◆ **Work instruction A**
In the blog post, what is the name of the friend whose girlfriend broke up with him at the disco?
◆ **Work instruction B**
Retype the part of the blog post that starts at the words "Sunday, February 8, 2026" and stops after the words "important subject. Latinamerica.".
◆ **Work instruction C**
For each statement below, say whether it agrees with the blog post: (i) The writer's school celebrated Valentine's Day. (ii) The writer is still friends with the boy in the second couple. (iii) The writer believes couples should avoid arguments. Answer yes or no for each, quoting the words of the blog post that decide it.

◆ **Text passage**

[Start of Attachment]

In my school, we celebrated valentines day today. It was good, but what in the actual fuck is up with couples? I have two great examples, so I have this friend named Dylan, he has this girlfriend, and well, until today, I saw something wrong about it. I know that when you're in love, you're blind. Believe me, I've been in that situation. But what happened is that we had this disco and she broke up with him, he was crying in the class just for them to be posting on insta storys I LOVE YOUU, MY WOMAN, and you know that type of stuff. Like, wtf didn't you broke up with him for a reason? Like I had my relationship and have watched other relationships, and the problems just don't disappear out of thin air. You're literally playing with the other person's feelings; you're supposed to care about them. And yeah, I am not them, but I have another example.

There's this other couple that has gotten back together three times that I have knowledge of. I was close with the boy, but let's just say a lot of stuff happened, and now the girlfriend hates me, and well, I lost a friendship, so I'm not very fond of her. So I, the person who doesn't get into a lot of gossip and really doesn't care has known of three breakups at least in a year, for me, that is not love. Trust me when I love, I care, and I know my feelings. I think that if you're going to break up with someone and get backtogether JUST DON'T BREAK UP AT ALL. Of course, if there is a problem, you should talk about it and discuss it. Arguments are fine; you can't always agree on everything, and you shouldn't. It's like living in a world without sad moments. How can you appreciate happiness without knowing pain? Tho I have to say people are different, and well, I am not everyone, and I don't know anything, it's just my opinion, although I just don't think you should be breaking up like how you change your clothes. As always, thank you for reading your dearest, not at all, Silvia.

Sunday, February 8, 2026

Latinos thoughts

 Hello!! Welcome to Madding Slowly. The segment where I talk about anything that bothers me. But first of all, how are you? Well, currently I've been pretty freaking well, but I feel I have to talk about this important subject. Latinamerica.

[End of Attachment]

[Pixel coordinate grounding data]
[Start of Attachment]

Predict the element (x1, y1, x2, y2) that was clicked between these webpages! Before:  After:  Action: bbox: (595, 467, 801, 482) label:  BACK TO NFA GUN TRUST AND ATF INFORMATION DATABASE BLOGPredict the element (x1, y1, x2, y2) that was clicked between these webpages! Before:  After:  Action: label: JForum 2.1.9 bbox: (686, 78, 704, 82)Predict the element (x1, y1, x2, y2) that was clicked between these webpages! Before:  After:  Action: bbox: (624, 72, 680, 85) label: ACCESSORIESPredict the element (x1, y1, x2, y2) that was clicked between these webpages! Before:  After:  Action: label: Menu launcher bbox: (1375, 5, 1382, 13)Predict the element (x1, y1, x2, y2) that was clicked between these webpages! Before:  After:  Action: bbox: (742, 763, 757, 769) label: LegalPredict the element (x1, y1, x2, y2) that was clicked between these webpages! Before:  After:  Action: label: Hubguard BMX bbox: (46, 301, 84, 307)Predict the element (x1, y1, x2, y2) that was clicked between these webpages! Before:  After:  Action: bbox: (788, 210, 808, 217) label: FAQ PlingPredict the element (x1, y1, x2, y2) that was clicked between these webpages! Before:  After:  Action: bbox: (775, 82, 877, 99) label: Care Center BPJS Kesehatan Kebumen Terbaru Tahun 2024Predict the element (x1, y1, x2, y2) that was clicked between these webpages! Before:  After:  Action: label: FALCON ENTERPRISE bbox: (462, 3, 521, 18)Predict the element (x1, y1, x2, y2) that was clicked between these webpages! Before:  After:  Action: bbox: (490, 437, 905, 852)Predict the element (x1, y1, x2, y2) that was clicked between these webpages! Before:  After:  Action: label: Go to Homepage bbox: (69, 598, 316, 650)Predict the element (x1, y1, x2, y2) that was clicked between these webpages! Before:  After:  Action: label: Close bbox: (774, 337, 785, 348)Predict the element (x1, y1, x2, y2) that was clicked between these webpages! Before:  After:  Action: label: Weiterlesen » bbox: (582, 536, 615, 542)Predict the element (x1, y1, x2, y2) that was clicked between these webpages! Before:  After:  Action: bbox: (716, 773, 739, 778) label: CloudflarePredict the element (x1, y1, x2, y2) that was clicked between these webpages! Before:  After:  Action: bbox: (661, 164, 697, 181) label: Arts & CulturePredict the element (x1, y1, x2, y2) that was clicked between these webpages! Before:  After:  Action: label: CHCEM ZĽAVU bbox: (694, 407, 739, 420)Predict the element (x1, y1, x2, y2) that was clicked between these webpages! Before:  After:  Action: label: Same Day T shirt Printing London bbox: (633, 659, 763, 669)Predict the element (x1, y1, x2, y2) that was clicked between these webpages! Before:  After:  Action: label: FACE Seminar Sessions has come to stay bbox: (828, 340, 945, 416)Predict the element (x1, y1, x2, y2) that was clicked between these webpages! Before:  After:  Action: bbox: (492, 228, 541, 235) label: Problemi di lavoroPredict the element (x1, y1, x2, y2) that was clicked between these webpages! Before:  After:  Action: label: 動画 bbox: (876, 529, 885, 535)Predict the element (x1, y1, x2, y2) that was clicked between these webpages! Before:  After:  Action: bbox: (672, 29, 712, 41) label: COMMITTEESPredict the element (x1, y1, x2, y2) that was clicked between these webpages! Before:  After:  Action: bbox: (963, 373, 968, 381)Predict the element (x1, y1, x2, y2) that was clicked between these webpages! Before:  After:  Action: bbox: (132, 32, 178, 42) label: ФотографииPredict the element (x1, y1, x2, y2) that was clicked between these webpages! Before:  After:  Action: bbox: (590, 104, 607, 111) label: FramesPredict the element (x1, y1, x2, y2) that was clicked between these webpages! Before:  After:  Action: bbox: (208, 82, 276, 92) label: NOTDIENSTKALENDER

[End of Attachment]

◆ **Answer space A**
Dylan

◆ **Answer space B**
Sunday, February 8, 2026

Latinos thoughts

 Hello!! Welcome to Madding Slowly. The segment where I talk about anything that bothers me. But first of all, how are you? Well, currently I've been pretty freaking well, but I feel I have to talk about this important subject. Latinamerica.

◆ **Answer space C**
(i) Yes: "In my school, we celebrated valentines day today."
(ii) No: "I lost a friendship"
(iii) No: "Arguments are fine; you can't always agree on everything, and you shouldn't."